RCL-Ridotte capacità lavorative: Pomigliano D’Arco, un paese in provincia di Napoli; è diventato famoso per il referendum degli operai della FIAT per vedere riconosciuti i loro diritti di lavoratori. Così, Paolo Rossi, si reca sul posto intenzionato a girare un film dove i protagonisti sono proprio gli operai e le loro famiglie. Girando per le strade e le piazze, ascoltando le parole degli operai, dei paesani, del sindaco e del prete, Paolo alla fine decide che tipo di film vuole girare. Un film fantastico perché solo così può riuscire a spiegare le strane logiche di questo paese. Il suo film per essere realizzato ha bisogno di Shakira nei panni di un aliena, appartenente al “Mondo Lapo”, che insieme a Nino D’Angelo nei panni di Karl Marx salva la classe operaia portandola in un altro pianeta.
Massimiliano Marconi dirige il bravo Paolo Rossi in questo film documentario che è una chiara denuncia di tutto quello che è successo all’interno della FIAT, di tutte le lotte degli operai, di quello che ha fatto la FIOM (Federazione Impiegati Operai Metallurgici), viene raccontato come il lavoro di fabbrica abbia ripercussioni sulla salute degli operai, le loro condizioni lavorative precarie e la famosa catena di montaggio…alla fine la triste rassegnazione perché il film non si può fare, perché non c’è nulla da fare se non sperare in un miglioramento della situazione,
I due presidenti (The special relationship): Tony Blair e Bill Clinton, due uomini carismatici legati non solo dalla politica ma anche da una profonda amicizia. Nel 1997 la relazione tra Stati Uniti e Inghilterra è all’apice grazie agli ideali condivisi da Blair e Clinton, sono infatti tutti e due di centro sinistra e sono spinti dal grande desiderio di cambiare il mondo in meglio.
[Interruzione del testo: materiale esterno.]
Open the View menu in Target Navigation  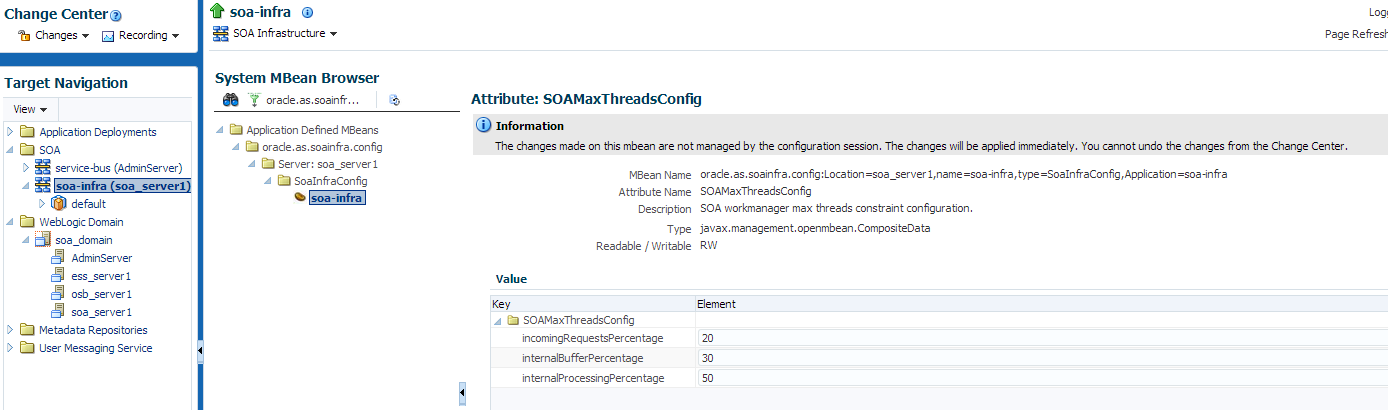click(x=31, y=109)
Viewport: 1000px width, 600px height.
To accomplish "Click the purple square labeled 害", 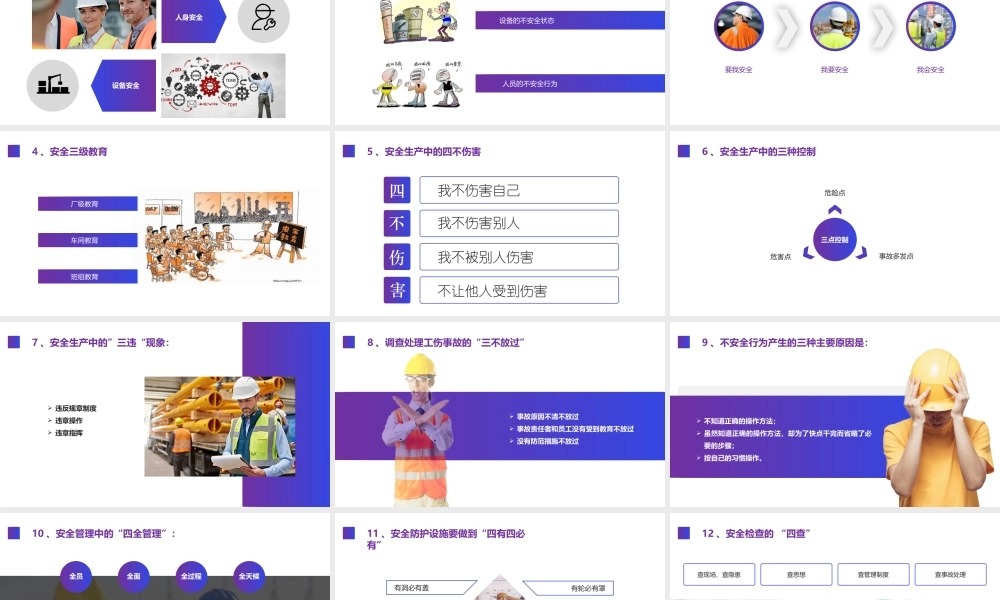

Clinton decide così di prendere sotto la sua ala protettrice il giovane Blair che finisce per abbandonarsi completamente nelle sue mani. Tutto però cambia quando Clinton viene travolto dal caso Lewinsky e soprattutto per le decisioni prese da Blair riguardo la strategia bellica da adottare in Kosovo. Il rapporto comincia così ad incrinarsi e dopo l’elezione di Bush i due scoprono come i rapporti di amicizia possano essere fragili come quelli di potere.
Richard Loncraine racconta così dieci anni di storia politica americana e inglese che hanno avuto ripercussioni su tutto il mondo. Un ritratto di due personalità importanti e una buona descrizione della loro relazione e dei risvolti politici delle loro decisioni.
In un mondo migliore: Anton è un medico missionario che opera in Sudan, in crisi con la moglie Marianne, riesce a tornare a casa in Danimarca da suo figlio Elias. Questo è sempre preso di mira dai bulli della scuola e il padre cerca di insegnargli la tattica del perdono, ma Elias un giorno conosce Christian, lui ha appena perso la madre ed ora vive con suo padre Claus. Tra i due ragazzini nasce un’amicizia un po’ pericolosa perhcé anche se Christian è l’unico a poter difendere Elias dai bulli è lui che lo trascinerà sulla strada del male.
Susanne Bier con questo film vuole dimostrare come il male, la violenza e la cattiveria non siano cose che troviamo solo nel terzo mondo o in situazioni di povertà. Anche nelle città piene di persone alto borghesi la cattiveria può trovare posto.I rapporti tra genitori, sempre impegnati nel lavoro o pieni di rancori verso i figli, e i figli stessi che non sanno come affrontare la vita e si ritrovano in spiacevoli circostanze.